Abstract

In this paper, we consider the scenario in which mobile network operators (MNOs) share network infrastructure for operating 5G new radio (NR) services in unlicensed bands, whereby they reduce their deployment cost and extend their service coverage. Conserving privacy of MNOs’ users, maintaining fairness with coexisting technologies such as Wi-Fi, and reducing communication overhead between MNOs are among top challenges limiting the feasibility and success of this sharing paradigm. To resolve above issues, we present MatchMaker, a novel framework for joint network infrastructure and unlicensed spectrum sharing among MNOs. MatchMaker extends the 3GPP’s infrastructure sharing architecture, originally introduced for licensed bands, to have privacy-conserving protocols for managing the shared infrastructure. We also propose a novel privacy-conserving algorithm for channel assignment among MNOs. Although achieving an optimal channel assignment for MNOs over unlicensed bands dictates having global knowledge about MNOs’ network conditions and their interference zones, our channel assignment algorithm does not require such global knowledge and maximizes the cross-technology fairness for the coexisting systems.
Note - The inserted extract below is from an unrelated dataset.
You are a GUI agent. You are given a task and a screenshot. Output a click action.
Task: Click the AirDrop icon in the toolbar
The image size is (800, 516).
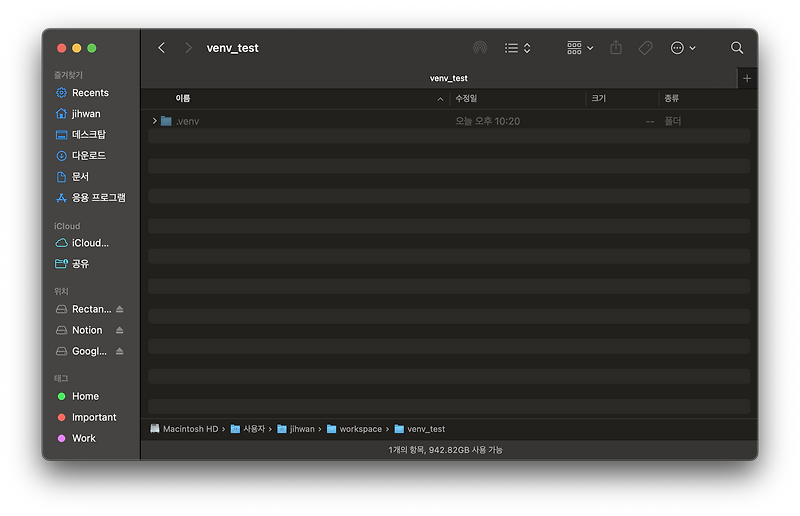[x=480, y=48]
We let the manager, controlling the shared infrastructure, estimate potential interference among MNOs and Wi-Fi systems by asking MNOs to propose their preferred channel assignment and monitoring their average contention delay overtime. The manager only accepts/rejects MNOs’ proposals and builds contention graph between all colocated devices. Our results show that MatchMaker achieves fairness up to 90% of the optimal alpha-fairness-based channel assignment while still preserving MNOs’ privacy.